In order to help me, I recruited two people to work for me. One was a British accountant who spoke Chinese; the other a China national. Together, the three of us visited over 100 factories in 40 cities all around China during the first nine months of 1993.
During those nine months, I like to say that I ate every part of every animal—with the emphasis on every. During those nine months, I also drank more Baiju than any human being should drink in a lifetime. Those of you who have been in China are probably familiar with baiju—China’s national drink that looks like water, but smells and tastes like Kerosene—and is very strong! Today, you can buy wine, beer or any type of liquor you want at most restaurants in China. But in 1993, baijiu is what the Chinese drank—and they drank a lot of it.
Unlike today where there is a lot of capital in China, no one had capital in 1993. The way the Chinese looked at it was that there was this guy with twenty years of experience on Wall Street—me–travelling around the country, saying that he might bring capital to your city or your factory. Everyone wanted to show us a good time, so that we would come back. For nine months, we had a two factory a day schedule—and our schedule was the same every day. We’d get up in the morning; get in a van; travel for two hours; get the factory presentation and the factory tour, be invited for lunch—a lot of food, a lot of bijou. Get back in the van; travel another two hours; get the factory presentation and the factory tour; get invited to dinner—a lot of food, a lot of baijiu.

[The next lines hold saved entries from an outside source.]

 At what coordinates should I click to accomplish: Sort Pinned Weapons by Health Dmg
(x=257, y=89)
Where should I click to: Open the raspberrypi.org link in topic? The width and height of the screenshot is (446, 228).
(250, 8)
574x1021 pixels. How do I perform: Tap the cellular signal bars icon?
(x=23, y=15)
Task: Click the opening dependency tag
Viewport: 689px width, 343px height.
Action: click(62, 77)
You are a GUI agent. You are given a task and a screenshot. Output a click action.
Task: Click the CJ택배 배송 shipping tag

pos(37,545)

In effect, we had the equivalent of two New Year’s Eve celebrations every day for nine months. Sounds like fun, but let me tell you, it gets old after a week. After nine months, I figured that I’d better go back to the States and get some capital before my liver gave out. I went back to my colleagues in the fall of 1993, and in six weeks over the Christmas holidays, raised $150 million to fund my company.
With money in the bank, I went back to China and founded ASIMCO Technologies in February, 1994, and then over the next fifteen years, built ASIMCO from scratch as its Chairman and CEO, before we sold it to Bain Capital a few years ago. ASIMCO today is about a $600 million sales company with a dozen factories in eight provinces in China and 12,000 employees. If you travel to China and see a truck or a bus, it’s running on a diesel engine. Chances are that 20 to 25% of the components in that engine could come from an ASIMCO factory. ASIMCO makes blocks and heads, piston rings, camshafts, fuel systems, starters and alternators, compressors—all the key components that go into that engine. Even today, there is no local or foreign invested company that has such a large share of such an important market.
At ASIMCO, we pioneered the development of local management, and were three times named one of ten best employers in China in surveys done by the Wall Street Journal and other prominent organizations. In 2008, China Auto News named me one of the 30 outstanding entrepreneurs in China’s auto industry—not just for one year, but for the entire 30 years of economic reform. I was the only foreigner on the list—the rest were Chinese entrepreneurs who had built very large auto businesses.
Meanwhile, my predictions about the Chinese auto industry were coming to fruition. China has now become the world’s largest auto industry, producing and selling about 24 million vehicles every year. China now accounts for approximately 25% of all of the vehicles produced annually in the world, and this percentage is bound to go up in the years ahead. Despite its growth, China’s auto industry still represents a major growth opportunity.